Start of Supplied records
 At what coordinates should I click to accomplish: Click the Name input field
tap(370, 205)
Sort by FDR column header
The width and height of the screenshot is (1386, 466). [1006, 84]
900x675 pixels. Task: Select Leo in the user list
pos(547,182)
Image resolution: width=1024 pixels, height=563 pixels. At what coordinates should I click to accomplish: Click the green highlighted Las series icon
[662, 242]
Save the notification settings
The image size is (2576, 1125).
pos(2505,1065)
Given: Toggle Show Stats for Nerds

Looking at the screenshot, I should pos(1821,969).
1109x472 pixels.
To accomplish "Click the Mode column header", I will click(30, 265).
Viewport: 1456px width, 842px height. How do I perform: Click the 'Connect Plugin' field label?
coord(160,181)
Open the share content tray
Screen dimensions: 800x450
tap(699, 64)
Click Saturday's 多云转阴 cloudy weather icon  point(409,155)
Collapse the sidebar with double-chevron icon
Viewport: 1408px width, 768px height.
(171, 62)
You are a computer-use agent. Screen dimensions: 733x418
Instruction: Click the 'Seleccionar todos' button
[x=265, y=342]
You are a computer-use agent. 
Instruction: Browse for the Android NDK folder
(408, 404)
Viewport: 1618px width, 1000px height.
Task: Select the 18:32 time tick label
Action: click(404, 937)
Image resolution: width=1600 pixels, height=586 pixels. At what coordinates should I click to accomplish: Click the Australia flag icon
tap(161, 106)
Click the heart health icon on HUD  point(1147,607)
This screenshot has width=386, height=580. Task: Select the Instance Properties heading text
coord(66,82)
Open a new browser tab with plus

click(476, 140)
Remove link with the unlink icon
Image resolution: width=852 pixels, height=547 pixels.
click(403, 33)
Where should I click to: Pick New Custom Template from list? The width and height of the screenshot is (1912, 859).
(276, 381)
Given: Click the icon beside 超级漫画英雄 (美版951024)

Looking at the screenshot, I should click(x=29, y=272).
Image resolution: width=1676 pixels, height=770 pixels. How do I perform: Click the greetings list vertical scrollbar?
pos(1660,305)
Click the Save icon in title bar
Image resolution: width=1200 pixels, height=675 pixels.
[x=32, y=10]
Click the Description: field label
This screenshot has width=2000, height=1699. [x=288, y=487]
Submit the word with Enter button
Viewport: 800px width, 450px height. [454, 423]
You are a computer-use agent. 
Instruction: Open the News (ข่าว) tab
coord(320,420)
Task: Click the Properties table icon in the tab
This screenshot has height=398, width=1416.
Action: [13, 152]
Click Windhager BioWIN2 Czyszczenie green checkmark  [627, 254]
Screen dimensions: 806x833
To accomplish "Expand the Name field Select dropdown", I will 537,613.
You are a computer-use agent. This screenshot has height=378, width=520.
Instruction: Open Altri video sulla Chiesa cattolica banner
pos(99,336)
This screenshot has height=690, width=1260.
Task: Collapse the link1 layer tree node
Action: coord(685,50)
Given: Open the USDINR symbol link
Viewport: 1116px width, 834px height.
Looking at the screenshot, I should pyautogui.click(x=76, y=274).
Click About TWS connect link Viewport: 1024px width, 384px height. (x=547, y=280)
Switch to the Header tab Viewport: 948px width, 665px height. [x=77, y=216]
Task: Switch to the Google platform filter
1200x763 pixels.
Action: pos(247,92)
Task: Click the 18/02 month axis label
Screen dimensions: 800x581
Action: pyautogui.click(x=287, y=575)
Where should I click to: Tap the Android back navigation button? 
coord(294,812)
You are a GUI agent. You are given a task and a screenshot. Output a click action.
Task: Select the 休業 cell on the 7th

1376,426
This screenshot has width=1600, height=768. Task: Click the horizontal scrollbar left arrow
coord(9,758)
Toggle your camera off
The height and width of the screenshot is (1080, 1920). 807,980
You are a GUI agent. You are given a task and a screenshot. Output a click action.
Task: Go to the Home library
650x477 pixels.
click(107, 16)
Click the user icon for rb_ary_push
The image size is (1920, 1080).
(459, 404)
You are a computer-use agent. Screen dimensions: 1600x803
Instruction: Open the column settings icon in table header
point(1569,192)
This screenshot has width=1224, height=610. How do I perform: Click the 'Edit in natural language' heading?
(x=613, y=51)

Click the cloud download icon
End of Supplied records
Give the entries once more, exactly as they appear.

 At what coordinates should I click to accomplish: Click the Name input field
tap(370, 205)
Sort by FDR column header
The width and height of the screenshot is (1386, 466). [1006, 84]
900x675 pixels. Task: Select Leo in the user list
pos(547,182)
Image resolution: width=1024 pixels, height=563 pixels. At what coordinates should I click to accomplish: Click the green highlighted Las series icon
[662, 242]
Save the notification settings
The image size is (2576, 1125).
pos(2505,1065)
Given: Toggle Show Stats for Nerds

Looking at the screenshot, I should pos(1821,969).
1109x472 pixels.
To accomplish "Click the Mode column header", I will click(30, 265).
Viewport: 1456px width, 842px height. How do I perform: Click the 'Connect Plugin' field label?
coord(160,181)
Open the share content tray
Screen dimensions: 800x450
tap(699, 64)
Click Saturday's 多云转阴 cloudy weather icon  point(409,155)
Collapse the sidebar with double-chevron icon
Viewport: 1408px width, 768px height.
(171, 62)
You are a computer-use agent. Screen dimensions: 733x418
Instruction: Click the 'Seleccionar todos' button
[x=265, y=342]
You are a computer-use agent. 
Instruction: Browse for the Android NDK folder
(408, 404)
Viewport: 1618px width, 1000px height.
Task: Select the 18:32 time tick label
Action: click(404, 937)
Image resolution: width=1600 pixels, height=586 pixels. At what coordinates should I click to accomplish: Click the Australia flag icon
tap(161, 106)
Click the heart health icon on HUD  point(1147,607)
This screenshot has width=386, height=580. Task: Select the Instance Properties heading text
coord(66,82)
Open a new browser tab with plus

click(476, 140)
Remove link with the unlink icon
Image resolution: width=852 pixels, height=547 pixels.
click(403, 33)
Where should I click to: Pick New Custom Template from list? The width and height of the screenshot is (1912, 859).
(276, 381)
Given: Click the icon beside 超级漫画英雄 (美版951024)

Looking at the screenshot, I should click(x=29, y=272).
Image resolution: width=1676 pixels, height=770 pixels. How do I perform: Click the greetings list vertical scrollbar?
pos(1660,305)
Click the Save icon in title bar
Image resolution: width=1200 pixels, height=675 pixels.
[x=32, y=10]
Click the Description: field label
This screenshot has width=2000, height=1699. [x=288, y=487]
Submit the word with Enter button
Viewport: 800px width, 450px height. [454, 423]
You are a computer-use agent. 
Instruction: Open the News (ข่าว) tab
coord(320,420)
Task: Click the Properties table icon in the tab
This screenshot has height=398, width=1416.
Action: [13, 152]
Click Windhager BioWIN2 Czyszczenie green checkmark  [627, 254]
Screen dimensions: 806x833
To accomplish "Expand the Name field Select dropdown", I will 537,613.
You are a computer-use agent. This screenshot has height=378, width=520.
Instruction: Open Altri video sulla Chiesa cattolica banner
pos(99,336)
This screenshot has height=690, width=1260.
Task: Collapse the link1 layer tree node
Action: coord(685,50)
Given: Open the USDINR symbol link
Viewport: 1116px width, 834px height.
Looking at the screenshot, I should pyautogui.click(x=76, y=274).
Click About TWS connect link Viewport: 1024px width, 384px height. (x=547, y=280)
Switch to the Header tab Viewport: 948px width, 665px height. [x=77, y=216]
Task: Switch to the Google platform filter
1200x763 pixels.
Action: pos(247,92)
Task: Click the 18/02 month axis label
Screen dimensions: 800x581
Action: pyautogui.click(x=287, y=575)
Where should I click to: Tap the Android back navigation button? 
coord(294,812)
You are a GUI agent. You are given a task and a screenshot. Output a click action.
Task: Select the 休業 cell on the 7th

1376,426
This screenshot has width=1600, height=768. Task: Click the horizontal scrollbar left arrow
coord(9,758)
Toggle your camera off
The height and width of the screenshot is (1080, 1920). 807,980
You are a GUI agent. You are given a task and a screenshot. Output a click action.
Task: Go to the Home library
650x477 pixels.
click(107, 16)
Click the user icon for rb_ary_push
The image size is (1920, 1080).
(459, 404)
You are a computer-use agent. Screen dimensions: 1600x803
Instruction: Open the column settings icon in table header
point(1569,192)
This screenshot has width=1224, height=610. How do I perform: Click the 'Edit in natural language' heading?
(x=613, y=51)

Click the cloud download icon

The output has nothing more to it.